───── RECORDS SUPPLIED

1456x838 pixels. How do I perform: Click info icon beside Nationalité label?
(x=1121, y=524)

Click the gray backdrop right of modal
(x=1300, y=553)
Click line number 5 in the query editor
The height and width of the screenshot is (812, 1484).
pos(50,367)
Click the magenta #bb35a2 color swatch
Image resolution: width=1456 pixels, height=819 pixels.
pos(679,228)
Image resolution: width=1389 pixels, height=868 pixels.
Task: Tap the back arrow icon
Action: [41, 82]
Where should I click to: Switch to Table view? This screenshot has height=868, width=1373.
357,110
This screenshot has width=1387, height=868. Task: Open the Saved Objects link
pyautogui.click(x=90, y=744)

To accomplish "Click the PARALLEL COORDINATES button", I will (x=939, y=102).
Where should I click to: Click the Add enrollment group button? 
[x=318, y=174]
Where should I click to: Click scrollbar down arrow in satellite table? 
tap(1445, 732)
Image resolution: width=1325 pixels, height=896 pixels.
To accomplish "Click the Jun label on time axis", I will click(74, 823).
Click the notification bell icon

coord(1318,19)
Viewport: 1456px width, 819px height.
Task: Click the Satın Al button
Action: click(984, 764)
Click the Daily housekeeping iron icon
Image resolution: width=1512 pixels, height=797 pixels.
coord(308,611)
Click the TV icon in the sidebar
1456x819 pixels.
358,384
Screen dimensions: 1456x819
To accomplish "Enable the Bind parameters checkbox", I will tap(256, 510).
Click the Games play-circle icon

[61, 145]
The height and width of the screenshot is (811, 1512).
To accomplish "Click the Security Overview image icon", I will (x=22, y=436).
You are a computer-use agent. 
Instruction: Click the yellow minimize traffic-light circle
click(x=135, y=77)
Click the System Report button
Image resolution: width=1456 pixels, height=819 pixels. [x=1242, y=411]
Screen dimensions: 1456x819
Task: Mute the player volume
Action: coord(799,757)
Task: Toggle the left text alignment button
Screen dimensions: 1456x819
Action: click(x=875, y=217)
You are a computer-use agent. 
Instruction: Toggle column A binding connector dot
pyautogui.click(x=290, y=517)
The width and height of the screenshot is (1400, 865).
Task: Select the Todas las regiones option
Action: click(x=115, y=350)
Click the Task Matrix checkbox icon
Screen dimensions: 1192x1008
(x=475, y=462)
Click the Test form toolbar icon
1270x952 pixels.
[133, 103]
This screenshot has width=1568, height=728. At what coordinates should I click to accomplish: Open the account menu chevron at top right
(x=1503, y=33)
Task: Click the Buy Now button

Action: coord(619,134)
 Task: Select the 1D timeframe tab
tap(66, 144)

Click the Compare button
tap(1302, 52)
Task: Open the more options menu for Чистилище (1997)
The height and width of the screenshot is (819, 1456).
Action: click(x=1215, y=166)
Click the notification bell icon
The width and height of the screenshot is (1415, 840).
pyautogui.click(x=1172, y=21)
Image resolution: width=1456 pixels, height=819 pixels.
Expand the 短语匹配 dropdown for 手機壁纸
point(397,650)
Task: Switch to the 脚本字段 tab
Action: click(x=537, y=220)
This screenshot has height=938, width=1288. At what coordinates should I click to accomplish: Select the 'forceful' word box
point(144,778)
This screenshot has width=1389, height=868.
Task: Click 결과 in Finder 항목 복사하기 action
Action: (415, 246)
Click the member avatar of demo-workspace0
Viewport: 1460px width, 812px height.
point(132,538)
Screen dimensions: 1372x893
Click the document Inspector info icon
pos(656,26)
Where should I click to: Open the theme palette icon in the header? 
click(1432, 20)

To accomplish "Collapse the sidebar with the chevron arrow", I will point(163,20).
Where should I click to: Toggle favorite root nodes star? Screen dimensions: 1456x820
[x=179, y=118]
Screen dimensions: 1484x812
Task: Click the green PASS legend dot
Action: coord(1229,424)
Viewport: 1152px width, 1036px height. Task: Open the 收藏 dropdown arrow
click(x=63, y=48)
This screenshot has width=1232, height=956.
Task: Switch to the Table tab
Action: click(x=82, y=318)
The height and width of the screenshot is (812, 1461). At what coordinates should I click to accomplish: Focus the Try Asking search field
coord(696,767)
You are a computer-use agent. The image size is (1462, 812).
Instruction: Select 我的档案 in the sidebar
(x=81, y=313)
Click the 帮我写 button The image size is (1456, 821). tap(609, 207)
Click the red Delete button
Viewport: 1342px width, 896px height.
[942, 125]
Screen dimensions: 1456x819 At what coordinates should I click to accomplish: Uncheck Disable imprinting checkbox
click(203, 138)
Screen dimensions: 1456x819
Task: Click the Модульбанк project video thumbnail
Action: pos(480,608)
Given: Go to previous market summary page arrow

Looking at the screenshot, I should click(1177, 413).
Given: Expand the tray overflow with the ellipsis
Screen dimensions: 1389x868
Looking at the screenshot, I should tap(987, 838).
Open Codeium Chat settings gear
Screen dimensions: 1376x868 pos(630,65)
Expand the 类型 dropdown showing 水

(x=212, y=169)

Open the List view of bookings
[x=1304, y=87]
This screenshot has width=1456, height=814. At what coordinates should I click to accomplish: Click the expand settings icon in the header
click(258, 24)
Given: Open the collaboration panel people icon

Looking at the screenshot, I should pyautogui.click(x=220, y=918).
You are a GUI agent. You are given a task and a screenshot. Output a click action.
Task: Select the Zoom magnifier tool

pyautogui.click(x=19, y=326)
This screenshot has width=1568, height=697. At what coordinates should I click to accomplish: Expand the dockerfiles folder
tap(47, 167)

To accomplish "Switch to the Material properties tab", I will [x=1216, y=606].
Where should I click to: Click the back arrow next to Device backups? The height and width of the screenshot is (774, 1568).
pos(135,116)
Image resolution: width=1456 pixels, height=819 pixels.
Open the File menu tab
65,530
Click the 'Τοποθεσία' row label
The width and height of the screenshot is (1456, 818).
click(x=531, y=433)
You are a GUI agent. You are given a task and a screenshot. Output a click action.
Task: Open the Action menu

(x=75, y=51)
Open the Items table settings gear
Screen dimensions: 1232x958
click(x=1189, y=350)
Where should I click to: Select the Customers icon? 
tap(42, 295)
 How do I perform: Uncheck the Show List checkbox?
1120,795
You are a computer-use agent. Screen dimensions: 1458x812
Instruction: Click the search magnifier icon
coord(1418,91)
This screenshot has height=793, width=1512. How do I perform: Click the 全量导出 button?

──────────

WHAT YOU NEED TO DO. In the listing above, reproduce the first line and each one after it through the line that contains "Click the TV icon in the sidebar".

OUTPUT.
1456x838 pixels. How do I perform: Click info icon beside Nationalité label?
(x=1121, y=524)

Click the gray backdrop right of modal
(x=1300, y=553)
Click line number 5 in the query editor
The height and width of the screenshot is (812, 1484).
pos(50,367)
Click the magenta #bb35a2 color swatch
Image resolution: width=1456 pixels, height=819 pixels.
pos(679,228)
Image resolution: width=1389 pixels, height=868 pixels.
Task: Tap the back arrow icon
Action: [41, 82]
Where should I click to: Switch to Table view? This screenshot has height=868, width=1373.
357,110
This screenshot has width=1387, height=868. Task: Open the Saved Objects link
pyautogui.click(x=90, y=744)

To accomplish "Click the PARALLEL COORDINATES button", I will (x=939, y=102).
Where should I click to: Click the Add enrollment group button? 
[x=318, y=174]
Where should I click to: Click scrollbar down arrow in satellite table? 
tap(1445, 732)
Image resolution: width=1325 pixels, height=896 pixels.
To accomplish "Click the Jun label on time axis", I will click(74, 823).
Click the notification bell icon

coord(1318,19)
Viewport: 1456px width, 819px height.
Task: Click the Satın Al button
Action: click(984, 764)
Click the Daily housekeeping iron icon
Image resolution: width=1512 pixels, height=797 pixels.
coord(308,611)
Click the TV icon in the sidebar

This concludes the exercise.